指示:
1) リサイクルプラントに関する本文のうち、「(58)【調査した分野】(Int.Cl.,DB名)」から「造効率を低くする問題がある。」までを一字一句そのまま書き写せ。
2) リサイクルプラントに関する本文を、最後の文の後から書き継げ。

(58)【調査した分野】(Int.Cl.,DB名)
【発明の概要】
【発明が解決しようとする課題】
【0007】
しかしながら、上記リサイクルプラントの減圧乾燥装置は、撹拌装置や加熱ジャケットや凝縮器が設けられた減圧室や、クーリングタワーを備えるので装置構成が複雑であり、装置コストが高いという問題がある。また、上記減圧乾燥装置は、減圧室の容量によって処理能力が制限されるので大量の廃棄物の処理が難しく、リサイクルプラントの大型化が難しいという問題がある。
【0008】
また、上記リサイクルプラントは、高含水率の廃棄物を減圧乾燥装置で乾燥させるために、製品である固形燃料と、固形燃料の材料である木屑の一部とをボイラの燃料に用いているので、製品の製造効率を低くする問題がある。
【0009】
そこで、本発明の課題は、比較的簡単な構成により、比較的大量の廃棄物を乾燥及び脱臭できて、容易に大型化できるリサイクルプラントを提供することにある。また、廃棄物及び木質材を材料とする固形燃料の製造効率を、従来よりも高めることができるリサイクルプラントを提供することにある。

記録の抜粋:
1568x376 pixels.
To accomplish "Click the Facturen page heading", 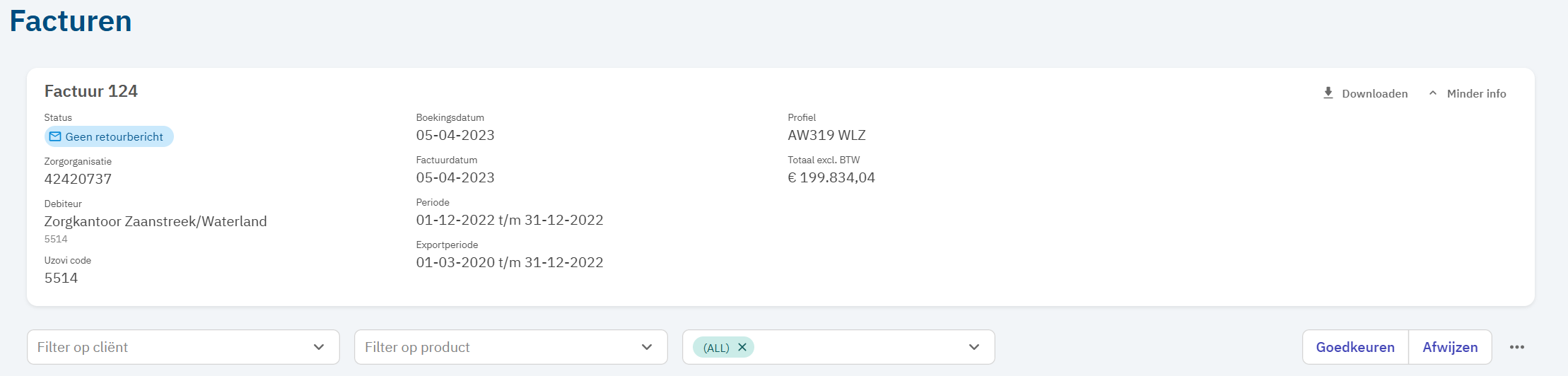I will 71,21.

...

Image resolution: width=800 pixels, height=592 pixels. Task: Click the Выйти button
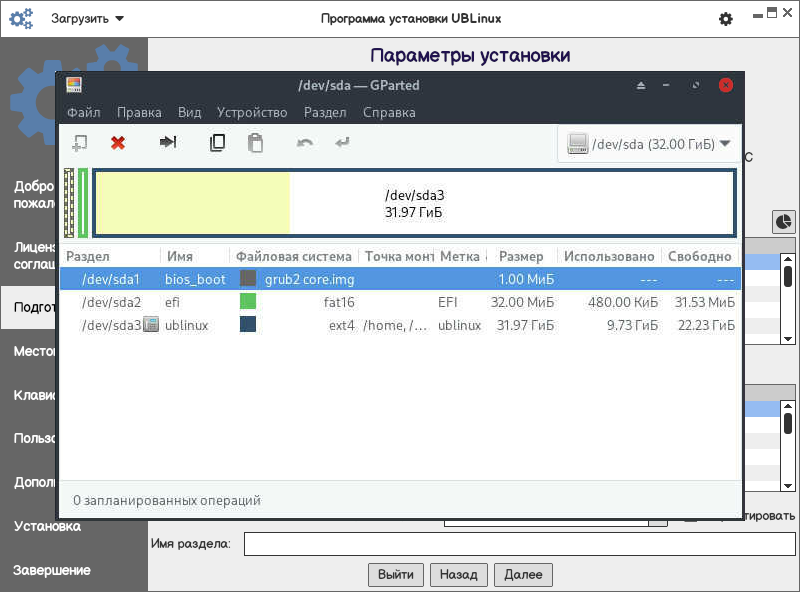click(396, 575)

回答:
1)
(58)【調査した分野】(Int.Cl.,DB名)
【発明の概要】
【発明が解決しようとする課題】
【0007】
しかしながら、上記リサイクルプラントの減圧乾燥装置は、撹拌装置や加熱ジャケットや凝縮器が設けられた減圧室や、クーリングタワーを備えるので装置構成が複雑であり、装置コストが高いという問題がある。また、上記減圧乾燥装置は、減圧室の容量によって処理能力が制限されるので大量の廃棄物の処理が難しく、リサイクルプラントの大型化が難しいという問題がある。
【0008】
また、上記リサイクルプラントは、高含水率の廃棄物を減圧乾燥装置で乾燥させるために、製品である固形燃料と、固形燃料の材料である木屑の一部とをボイラの燃料に用いているので、製品の製造効率を低くする問題がある。

2)
【課題を解決するための手段】
【0010】
上記課題を解決するため、本発明の都市ゴミのリサイクルプラントは、廃棄物を、可燃物と不燃物に分別する前処理設備と、
上記前処理設備で分別された可燃物に、木質材と、醗酵乾燥処理がなされた被処理物の一部が戻されたものである戻し醗酵物とを混合して混合廃棄物を形成する混合設備と、
上記混合設備で形成された混合廃棄物を好気性醗酵により発熱させて乾燥を行う醗酵ユニットと、この醗酵ユニット内の空気を好気性醗酵により脱臭する脱臭ユニットとを有する醗酵乾燥設備と
を備えることを特徴としている。
【0011】
上記構成によれば、前処理設備によって廃棄物が可燃物と不燃物に分別され、混合設備により、上記可燃物に、木質材と戻し醗酵物とが混合されて混合廃棄物が形成される。上記戻し醗酵物とは、後の工程で醗酵乾燥処理がなされた被処理物の一部が戻されたものであり、発酵菌を可燃物に添加することを目的とする。醗酵乾燥設備により、醗酵ユニットで上記混合廃棄物の好気性醗酵が行われ、醗酵に伴う熱で乾燥すると共に、この醗酵ユニット内の空気が脱臭ユニットで好気性醗酵により脱臭される。醗酵乾燥設備は、醗酵ユニットと脱臭ユニットを有して処理能力を高く設定できるので、比較的大量の廃棄物を処理できる。したがって、上記構成の都市ゴミのリサイクルプラントは、容易に大型化できる。また、醗酵乾燥設備は、廃棄物の醗酵に伴う熱で廃棄物を乾燥させるので、廃棄物を乾燥するための熱を、処理済みの廃棄物を用いて製造した固形燃料を燃焼させて得る必要が無い。したがって、都市ゴミのリサイクルプラントによって例えば固形燃料を製造する場合に、製品の製造効率を高めることができる。また、混合設備は、前処理設備で分別された可燃物に、木質材と戻し醗酵物とを混合して混合廃棄物を形成するので、醗酵乾燥設備において混合廃棄物を迅速かつ効果的に醗酵させることができ、乾燥を促進することができる。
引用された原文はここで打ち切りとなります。